Without serverless inference, Llama2 can only be used in production on a running instance, which could be a HuggingFace or AWS endpoint, an EC2 instance, or an Azure instance. On average, these instances cost around $1.5 per hour.

Taking all this information into account, it becomes evident that GPT is still a more cost-effective choice for large-scale production tasks. It offers quick responses with minimal effort by simply calling an API, and its pricing is quite competitive.

While it is possible to use quantized Llama2 with limited resources on a CPU, as we will explore later, response times can be considerably high in most cases. While this is acceptable for testing, it may not meet the real-time response needs of production applications.

Conclusion

Deploying the LLama2 model for text generation can be done through various options, including AWS SageMaker and HuggingFace. These platforms provide convenient ways to deploy and utilize the model as an endpoint. However, it's important to note that deploying the model may require the availability of multiple GPUs, which can be costly.

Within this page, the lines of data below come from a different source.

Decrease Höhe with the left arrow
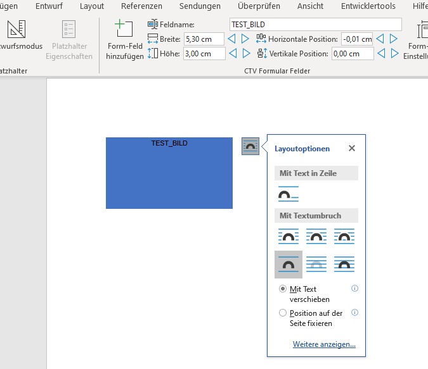428x369 pixels. [x=233, y=54]
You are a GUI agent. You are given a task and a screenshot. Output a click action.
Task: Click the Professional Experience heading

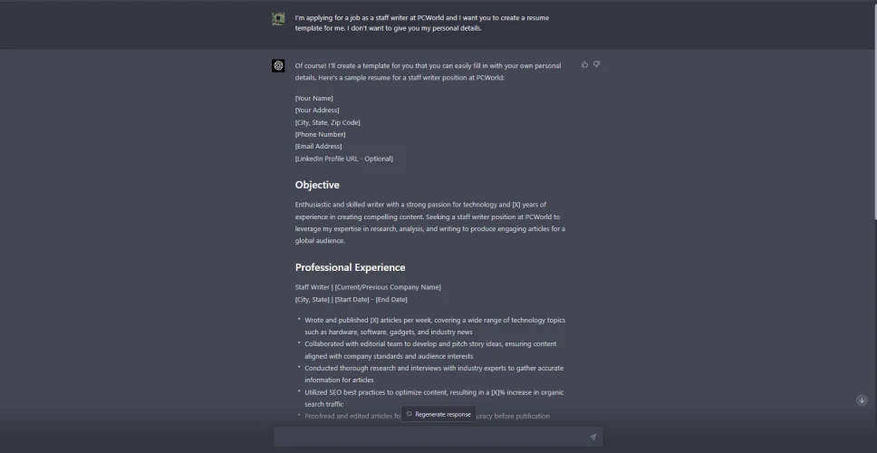[350, 267]
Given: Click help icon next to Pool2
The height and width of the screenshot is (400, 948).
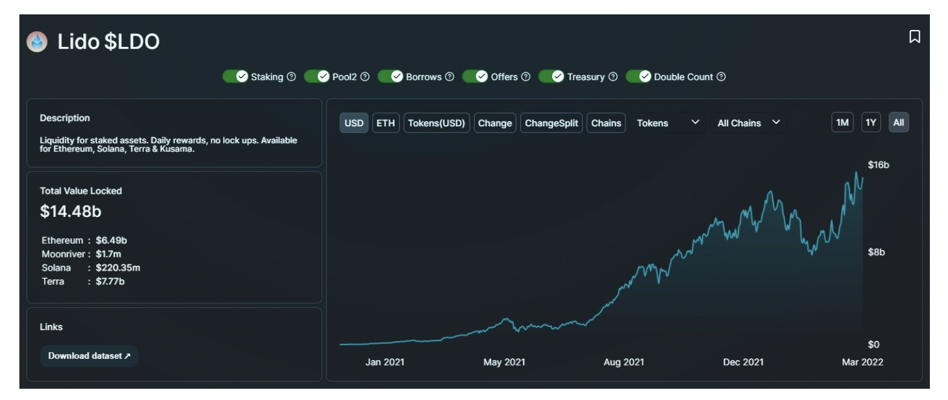Looking at the screenshot, I should coord(365,77).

When considering the costs involved, it's essential to take into account the infrastructure expenses for running and deploying the model. While LLama2 itself is available for free, the infrastructure required to support it may incur costs, especially when using GPU instances.

In conclusion, deploying LLama2 for text generation offers flexibility and accessibility through platforms like AWS SageMaker and HuggingFace. However, it's vital to carefully consider the associated costs and compare them to the cost of GPT-3 API, which maybe still convenient due to the robustness of the tool and the affordability of its API.